Assignment:
What lines of the listing below contain the word "SquareTwo"? Copy each of them out.

# # # # #

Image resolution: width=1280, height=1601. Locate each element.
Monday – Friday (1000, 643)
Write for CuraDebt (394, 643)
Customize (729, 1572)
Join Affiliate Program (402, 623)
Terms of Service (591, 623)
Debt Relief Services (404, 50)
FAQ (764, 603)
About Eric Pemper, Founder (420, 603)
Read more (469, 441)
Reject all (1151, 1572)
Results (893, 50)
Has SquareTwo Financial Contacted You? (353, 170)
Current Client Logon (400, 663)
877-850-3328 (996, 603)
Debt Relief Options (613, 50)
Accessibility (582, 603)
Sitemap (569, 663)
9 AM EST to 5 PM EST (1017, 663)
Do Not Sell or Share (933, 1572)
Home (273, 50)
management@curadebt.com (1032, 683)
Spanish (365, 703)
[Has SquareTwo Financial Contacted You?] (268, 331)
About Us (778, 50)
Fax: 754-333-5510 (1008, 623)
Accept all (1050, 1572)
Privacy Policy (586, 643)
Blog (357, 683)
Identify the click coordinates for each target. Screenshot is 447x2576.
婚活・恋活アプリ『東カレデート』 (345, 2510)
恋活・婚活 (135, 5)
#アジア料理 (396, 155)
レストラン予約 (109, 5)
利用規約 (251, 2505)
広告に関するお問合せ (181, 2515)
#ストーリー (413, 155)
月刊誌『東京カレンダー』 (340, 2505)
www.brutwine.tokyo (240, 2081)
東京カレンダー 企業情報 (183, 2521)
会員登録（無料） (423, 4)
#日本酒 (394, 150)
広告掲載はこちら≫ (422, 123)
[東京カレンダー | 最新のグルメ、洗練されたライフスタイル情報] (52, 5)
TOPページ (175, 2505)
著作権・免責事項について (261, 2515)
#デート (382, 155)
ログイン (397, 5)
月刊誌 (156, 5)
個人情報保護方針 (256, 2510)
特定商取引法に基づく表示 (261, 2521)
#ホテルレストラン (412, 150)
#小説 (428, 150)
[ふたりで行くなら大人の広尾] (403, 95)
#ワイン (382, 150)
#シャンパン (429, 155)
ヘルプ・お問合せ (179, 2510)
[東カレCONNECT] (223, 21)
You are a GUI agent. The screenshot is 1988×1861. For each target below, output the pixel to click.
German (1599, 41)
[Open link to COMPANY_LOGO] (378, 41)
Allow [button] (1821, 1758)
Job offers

# # # # #

Solution for this problem:
Has SquareTwo Financial Contacted You? (353, 170)
[Has SquareTwo Financial Contacted You?] (268, 331)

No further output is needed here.